Sigma in the invention_{Should be taken}Is determined according to the following steps: first, the formula F is 1.15 × σ × t × (L +. sigma.l)_iX cos theta) calculating the forming force F, wherein sigma is the tensile strength of the plate to be formed, t is the thickness of the plate to be formed, L is the contour perimeter of the forming area, L_iThe length of the ridge characteristic in the forming area and theta are the section inclination angle formed by the stamping direction and the ridge; then adopting finite element software to calculate sigma by applying forming force F_{Should be taken}. For example, the embodiment shown in fig. 3, is calculated in the form of:

F＝1.15×σ×t×(l₁+l₂+l₃+l₄+l₅x cos θ). Because the product area is mostly the side shaping of a certain angle, the contact stress sigma suffered by the double-material prevention device is theoretically calculated_{Should be taken}In this embodiment, the contact stress σ of the insert backrest is obtained by applying the forming force F using abaqus large-scale general finite element software_{Should be taken}。

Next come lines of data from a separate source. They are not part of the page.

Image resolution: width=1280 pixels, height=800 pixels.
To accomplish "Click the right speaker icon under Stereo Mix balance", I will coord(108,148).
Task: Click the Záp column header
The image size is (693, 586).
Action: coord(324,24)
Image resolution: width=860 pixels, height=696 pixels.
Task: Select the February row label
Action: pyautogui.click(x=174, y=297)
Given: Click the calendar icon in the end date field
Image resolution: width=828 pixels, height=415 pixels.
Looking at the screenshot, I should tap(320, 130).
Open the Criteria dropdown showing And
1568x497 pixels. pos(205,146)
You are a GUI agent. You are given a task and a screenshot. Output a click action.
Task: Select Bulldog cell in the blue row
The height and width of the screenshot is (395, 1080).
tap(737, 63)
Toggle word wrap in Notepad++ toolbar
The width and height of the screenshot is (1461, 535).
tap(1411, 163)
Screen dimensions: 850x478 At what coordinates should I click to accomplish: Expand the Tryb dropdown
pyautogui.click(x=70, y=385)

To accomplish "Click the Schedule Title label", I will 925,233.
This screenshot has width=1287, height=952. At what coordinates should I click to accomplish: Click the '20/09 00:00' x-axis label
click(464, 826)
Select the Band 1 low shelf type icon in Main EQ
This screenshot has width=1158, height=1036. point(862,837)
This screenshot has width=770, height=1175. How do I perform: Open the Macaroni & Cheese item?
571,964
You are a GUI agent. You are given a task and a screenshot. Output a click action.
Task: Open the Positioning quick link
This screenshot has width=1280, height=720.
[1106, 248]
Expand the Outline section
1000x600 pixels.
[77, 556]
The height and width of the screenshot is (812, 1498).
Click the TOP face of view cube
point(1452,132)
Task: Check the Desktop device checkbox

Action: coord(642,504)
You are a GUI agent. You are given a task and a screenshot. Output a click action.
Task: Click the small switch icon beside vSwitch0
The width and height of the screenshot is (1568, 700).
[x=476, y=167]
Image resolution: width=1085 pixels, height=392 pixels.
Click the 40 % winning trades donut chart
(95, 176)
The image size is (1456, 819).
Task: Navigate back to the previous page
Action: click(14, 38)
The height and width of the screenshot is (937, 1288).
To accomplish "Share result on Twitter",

[σ_{License plate}]The allowable tensile stress of the material of the reference structural member 1 can be obtained by inquiring a material mechanics manual.

The parameter a is the width of the bottom surface of the groove and is selected according to the contact area and the area of the lateral force, and the principle is that when the lateral force acts on the double-material prevention mechanism, the whole structure can ensure the uniformity and the stability of stress, so that the design of the parameter a only needs to be combined with the actual situation, and after the parameter a is determined, the most important parameter of the double-material prevention mechanism is the design of the fracture width b.

The parameter condition derivation process of the fracture section width b in the invention is as follows:

step one, the contact stress of the insert contact surface 3 is large or small sigma when the mold is normally produced_{Should be taken}As an initial condition, firstly, according to an internal force analysis method, calculating to obtain an internal force F of a strength failure section A-A of the stressed dual-material prevention device_n＝σ_{Should be taken}S₁(ii) a Wherein S is₁A is the width of the bottom surface of the groove, and h is the height of the reference structure 1.

Step two: the cross section size of the double-material prevention device is calculated when a single plate is stamped and formed under normal working conditions, so that the die strength is safe and reliable when the single plate is formed under normal conditions.

Selecting corresponding strength theory, considering impact load action in the stamping process, and selecting k₁1.1 to 1.3 times the allowable stress of the material, i.e., σ ≦ k₁[σ_{License plate}]To obtain

From S₂Bh and F_n＝σ_{Should be taken}ah, obtaining the cross-sectional width

Here based on experience k₁Further preferably 1.2; sigma_{Should be taken}The contact stress of the insert contact surface 3 during normal production of the mold is large; [ sigma ]_{License plate}]The allowable tensile stress of the material of the reference structural component 1; a is the width of the bottom surface of the groove.

Step three: when double plates appear in the stamping working condition, the forming force is increased rapidly, and in order to avoid the fracture caused by the extrusion of the molded surface of the die, the double-plate prevention device must be fractured to finish the forming work in advance. Namely calculating the maximum width dimension of the instantaneous fracture of the section A-A, considering the clearance of a male die and a female die of a die and the work hardening factor of the material of the double-material prevention device, and selecting k₂The allowable stress of the material is 0.7 to 0.9 times, namely sigma is more than or equal to k₂[σ_{License plate}]To obtain

From S₂Bh and F_n＝σ_{Should be taken}ah, obtaining the cross-sectional width

Here based on experience k₂Further preferably 0.8; sigma_{Should be taken}The contact stress of the insert contact surface 3 during normal production of the mold is large; [ sigma ]_{License plate}]The allowable tensile stress of the material of the reference structural component 1; a is the width of the bottom surface of the groove.

The combination of the second step and the third step shows that the fracture section width b must satisfy the following condition:

wherein σ_{Should be taken}The contact stress of the insert contact surface 3 during normal production of the mold is large; [ sigma ]_{License plate}]The allowable tensile stress of the material of the reference structural component 1; a is the width of the bottom surface of the groove; k is a radical of₁And k₂Are all constants, k₁The value of k is 1.1-1.3₂The value is 0.7-0.9.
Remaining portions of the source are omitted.